Peak Region vs Technology - whole day workshop on GPS

The day dawned cool and misty, and hopes were high for a day of poor visibility, as a dozen enquiring minds (and a dog) gathered at YHA Edale to fathom the mysteries of GPS navigation. The day was put on by Steven Hayes and Jim Bob Derry from Cotswold Royal Oak in Betws y Coed who sponsored the event. Thanks too to Garmin, who lent a selection of GPS devices for the day.

In the classroom we wrestled with the technicalities of navigation theory and practice, and touched on cartography ancient and modern. The hidden abilities of the handsets were revealed; some of the programming is very unintuitive! The usual warnings about it not replacing map and compass were issued, of course. But we were all keen to get the theory out of the way, and move out onto the hill. As many of you will know, you can step straight out of the hostel grounds onto access land on the lower southern slopes of Kinder. so after a sandwich, we moved off, much to the relief of Monty the puppy, who had been very patient in his pen all morning. In fact, the Oscar for most excited entity goes to Monty! When you're about a foot tall, bracken is as challenging as the tropical rain forest.

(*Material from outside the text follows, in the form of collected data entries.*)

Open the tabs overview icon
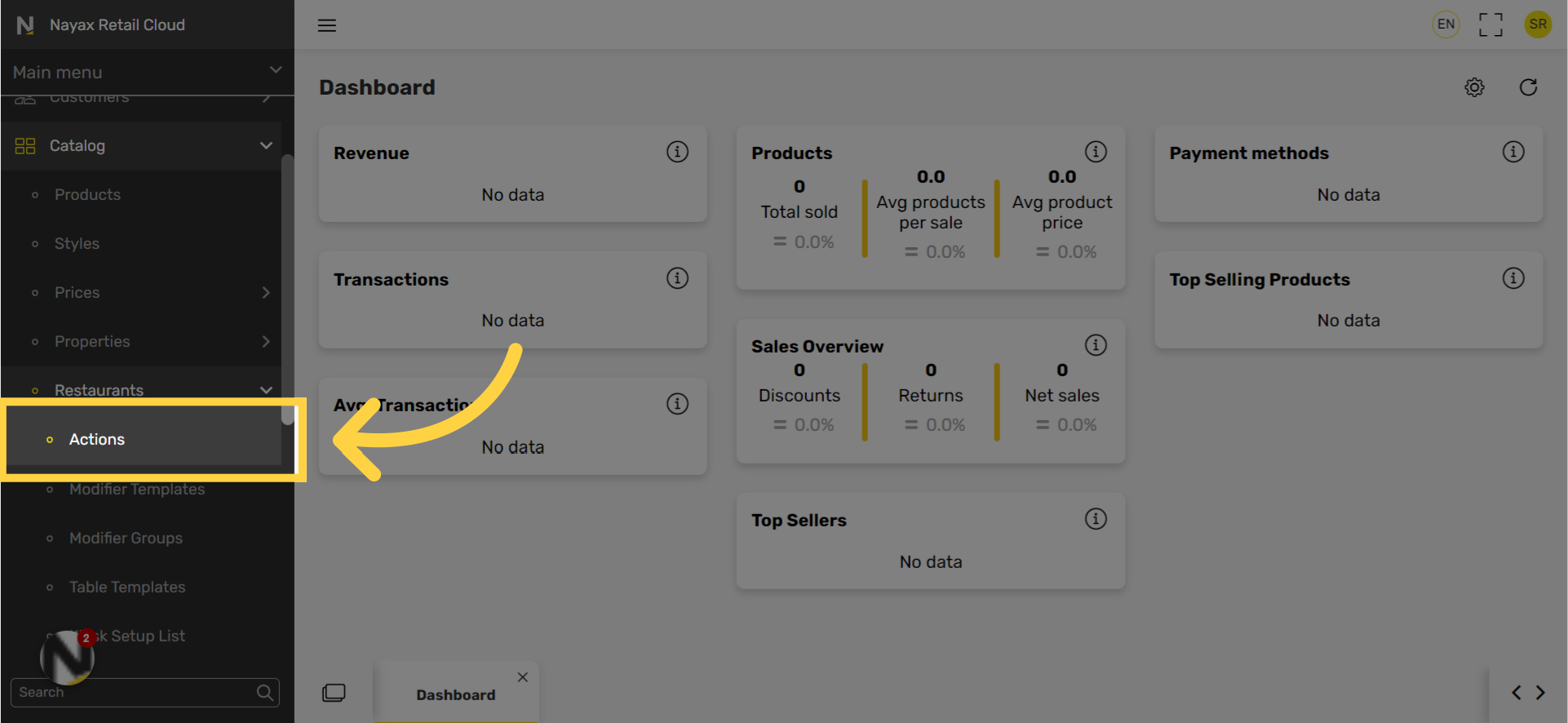Image resolution: width=1568 pixels, height=723 pixels. pos(334,693)
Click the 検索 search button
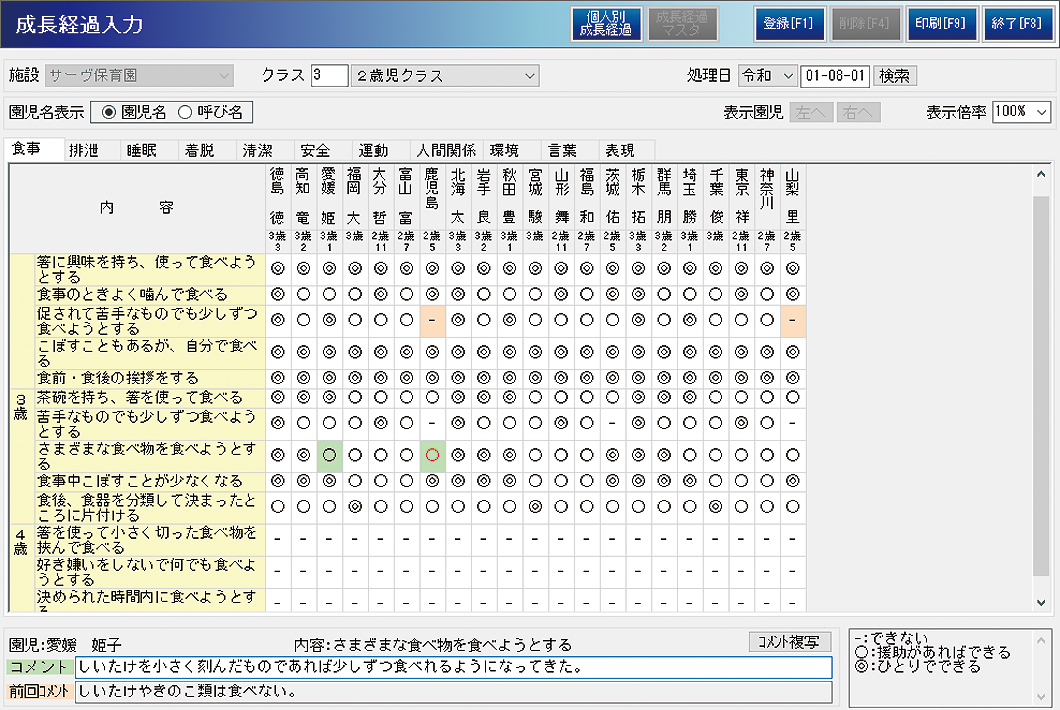This screenshot has height=710, width=1060. coord(894,76)
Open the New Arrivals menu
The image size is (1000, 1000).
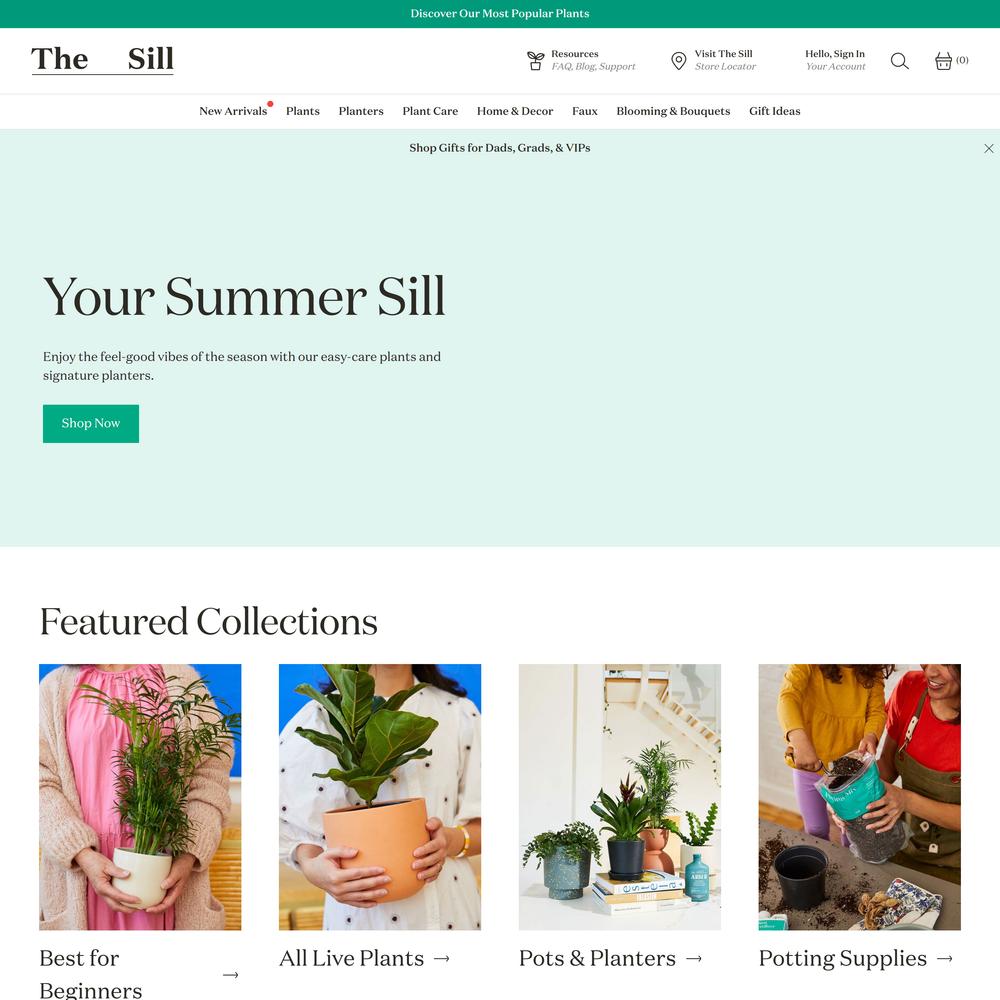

The mist had cleared, so we had no excuse for what happened next. Experienced navigators, with qualifications up to and including British Mountain Guide, began with a comedy moment crossing the first field. Nobody was bothering to check the line of the concession route, so we ended up off track in a field of inquisitive and frisky bullocks. The landowner wasn't watching, fortunately...

Peak GPS 1 We tried out various settings and functions as we made our way up Ringing Roger, and arrived in the fulness of time on the plateau. We entered waymarks and objectives, and strode purposefully across the groughs (ah, Kinder! Craziest obstacle course in the Dark Peak!), locating points such a the wreck of a WW2 bomber, the top of our descent route, and of course the Trig Point, where Stephen, former OS cartographer, waxed lyrical about the Good Old Days when the surveying was all done by hand. Did you know that the Trig Point isn't the top of the pillar? Deep inside, the sighting channels now sealed, there is a needle. The Point is in fact the point of that needle, which is accurate to the millimetre as a height above sea level. And all done by theodolite. Great fun, and hugely informative.

Huge thanks to Stephen and Jim Bob, to Cotswold for lending them, and Garmin for the use of their kit. And to Ian Morton of Striding Ahead, who found out about the course in the first place, and did most of the hard work handling the bookings.